- **Brief**: Print all of the data exactly.

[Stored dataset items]
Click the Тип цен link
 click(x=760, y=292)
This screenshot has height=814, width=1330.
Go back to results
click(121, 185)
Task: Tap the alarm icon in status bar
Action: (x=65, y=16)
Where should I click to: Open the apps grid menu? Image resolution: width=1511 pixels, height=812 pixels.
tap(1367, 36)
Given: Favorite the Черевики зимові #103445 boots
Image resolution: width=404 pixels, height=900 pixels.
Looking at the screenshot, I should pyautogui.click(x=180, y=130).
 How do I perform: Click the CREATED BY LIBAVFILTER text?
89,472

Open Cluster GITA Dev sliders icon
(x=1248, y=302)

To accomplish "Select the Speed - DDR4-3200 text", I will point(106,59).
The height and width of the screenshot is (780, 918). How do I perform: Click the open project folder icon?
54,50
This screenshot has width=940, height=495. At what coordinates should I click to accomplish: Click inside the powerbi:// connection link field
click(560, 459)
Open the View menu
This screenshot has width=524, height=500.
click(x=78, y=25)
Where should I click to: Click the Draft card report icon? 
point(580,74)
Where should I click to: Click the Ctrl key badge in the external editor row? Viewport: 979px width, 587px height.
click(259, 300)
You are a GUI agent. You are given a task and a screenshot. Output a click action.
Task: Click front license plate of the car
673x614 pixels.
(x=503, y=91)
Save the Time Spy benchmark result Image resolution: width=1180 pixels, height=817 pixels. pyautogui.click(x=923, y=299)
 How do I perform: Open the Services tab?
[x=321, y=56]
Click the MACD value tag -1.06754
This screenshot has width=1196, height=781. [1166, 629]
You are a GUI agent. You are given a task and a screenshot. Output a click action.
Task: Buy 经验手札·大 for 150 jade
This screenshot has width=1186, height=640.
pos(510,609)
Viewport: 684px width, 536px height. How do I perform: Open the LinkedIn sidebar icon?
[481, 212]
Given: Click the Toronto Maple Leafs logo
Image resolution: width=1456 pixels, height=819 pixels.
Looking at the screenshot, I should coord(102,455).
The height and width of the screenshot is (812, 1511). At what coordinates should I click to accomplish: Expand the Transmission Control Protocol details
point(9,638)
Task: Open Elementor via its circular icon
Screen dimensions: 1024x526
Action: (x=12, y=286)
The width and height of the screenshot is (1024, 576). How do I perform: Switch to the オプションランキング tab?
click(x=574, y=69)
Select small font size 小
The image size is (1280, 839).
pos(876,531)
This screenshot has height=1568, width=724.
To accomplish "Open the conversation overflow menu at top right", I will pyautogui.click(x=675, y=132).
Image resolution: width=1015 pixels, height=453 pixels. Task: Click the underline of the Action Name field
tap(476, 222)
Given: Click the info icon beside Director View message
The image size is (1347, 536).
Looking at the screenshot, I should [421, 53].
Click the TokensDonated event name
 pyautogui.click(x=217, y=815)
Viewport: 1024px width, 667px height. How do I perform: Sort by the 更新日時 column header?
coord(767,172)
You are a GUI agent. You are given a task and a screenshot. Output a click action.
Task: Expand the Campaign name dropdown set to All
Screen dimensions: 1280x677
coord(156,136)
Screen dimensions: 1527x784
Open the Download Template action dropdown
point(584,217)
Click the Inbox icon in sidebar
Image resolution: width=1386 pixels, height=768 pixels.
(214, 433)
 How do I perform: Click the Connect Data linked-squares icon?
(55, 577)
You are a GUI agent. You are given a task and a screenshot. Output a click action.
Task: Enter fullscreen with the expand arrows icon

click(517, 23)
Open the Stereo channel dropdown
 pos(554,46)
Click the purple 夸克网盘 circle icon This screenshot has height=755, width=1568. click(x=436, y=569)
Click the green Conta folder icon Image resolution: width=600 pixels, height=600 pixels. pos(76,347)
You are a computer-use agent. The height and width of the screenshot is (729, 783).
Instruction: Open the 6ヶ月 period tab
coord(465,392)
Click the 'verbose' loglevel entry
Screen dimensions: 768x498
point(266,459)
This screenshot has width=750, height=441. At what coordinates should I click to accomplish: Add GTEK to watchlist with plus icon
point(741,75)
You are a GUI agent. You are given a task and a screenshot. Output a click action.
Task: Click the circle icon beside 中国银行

- **Your response**:
Click the Тип цен link
 click(x=760, y=292)
This screenshot has height=814, width=1330.
Go back to results
click(121, 185)
Task: Tap the alarm icon in status bar
Action: (x=65, y=16)
Where should I click to: Open the apps grid menu? Image resolution: width=1511 pixels, height=812 pixels.
tap(1367, 36)
Given: Favorite the Черевики зимові #103445 boots
Image resolution: width=404 pixels, height=900 pixels.
Looking at the screenshot, I should pyautogui.click(x=180, y=130).
 How do I perform: Click the CREATED BY LIBAVFILTER text?
89,472

Open Cluster GITA Dev sliders icon
(x=1248, y=302)

To accomplish "Select the Speed - DDR4-3200 text", I will point(106,59).
The height and width of the screenshot is (780, 918). How do I perform: Click the open project folder icon?
54,50
This screenshot has width=940, height=495. At what coordinates should I click to accomplish: Click inside the powerbi:// connection link field
click(560, 459)
Open the View menu
This screenshot has width=524, height=500.
click(x=78, y=25)
Where should I click to: Click the Draft card report icon? 
point(580,74)
Where should I click to: Click the Ctrl key badge in the external editor row? Viewport: 979px width, 587px height.
click(259, 300)
You are a GUI agent. You are given a task and a screenshot. Output a click action.
Task: Click front license plate of the car
673x614 pixels.
(x=503, y=91)
Save the Time Spy benchmark result Image resolution: width=1180 pixels, height=817 pixels. pyautogui.click(x=923, y=299)
 How do I perform: Open the Services tab?
[x=321, y=56]
Click the MACD value tag -1.06754
This screenshot has width=1196, height=781. [1166, 629]
You are a GUI agent. You are given a task and a screenshot. Output a click action.
Task: Buy 经验手札·大 for 150 jade
This screenshot has width=1186, height=640.
pos(510,609)
Viewport: 684px width, 536px height. How do I perform: Open the LinkedIn sidebar icon?
[481, 212]
Given: Click the Toronto Maple Leafs logo
Image resolution: width=1456 pixels, height=819 pixels.
Looking at the screenshot, I should coord(102,455).
The height and width of the screenshot is (812, 1511). At what coordinates should I click to accomplish: Expand the Transmission Control Protocol details
point(9,638)
Task: Open Elementor via its circular icon
Screen dimensions: 1024x526
Action: (x=12, y=286)
The width and height of the screenshot is (1024, 576). How do I perform: Switch to the オプションランキング tab?
click(x=574, y=69)
Select small font size 小
The image size is (1280, 839).
pos(876,531)
This screenshot has height=1568, width=724.
To accomplish "Open the conversation overflow menu at top right", I will pyautogui.click(x=675, y=132).
Image resolution: width=1015 pixels, height=453 pixels. Task: Click the underline of the Action Name field
tap(476, 222)
Given: Click the info icon beside Director View message
The image size is (1347, 536).
Looking at the screenshot, I should [421, 53].
Click the TokensDonated event name
 pyautogui.click(x=217, y=815)
Viewport: 1024px width, 667px height. How do I perform: Sort by the 更新日時 column header?
coord(767,172)
You are a GUI agent. You are given a task and a screenshot. Output a click action.
Task: Expand the Campaign name dropdown set to All
Screen dimensions: 1280x677
coord(156,136)
Screen dimensions: 1527x784
Open the Download Template action dropdown
point(584,217)
Click the Inbox icon in sidebar
Image resolution: width=1386 pixels, height=768 pixels.
(214, 433)
 How do I perform: Click the Connect Data linked-squares icon?
(55, 577)
You are a GUI agent. You are given a task and a screenshot. Output a click action.
Task: Enter fullscreen with the expand arrows icon

click(517, 23)
Open the Stereo channel dropdown
 pos(554,46)
Click the purple 夸克网盘 circle icon This screenshot has height=755, width=1568. click(x=436, y=569)
Click the green Conta folder icon Image resolution: width=600 pixels, height=600 pixels. pos(76,347)
You are a computer-use agent. The height and width of the screenshot is (729, 783).
Instruction: Open the 6ヶ月 period tab
coord(465,392)
Click the 'verbose' loglevel entry
Screen dimensions: 768x498
point(266,459)
This screenshot has width=750, height=441. At what coordinates should I click to accomplish: Add GTEK to watchlist with plus icon
point(741,75)
You are a GUI agent. You are given a task and a screenshot. Output a click action.
Task: Click the circle icon beside 中国银行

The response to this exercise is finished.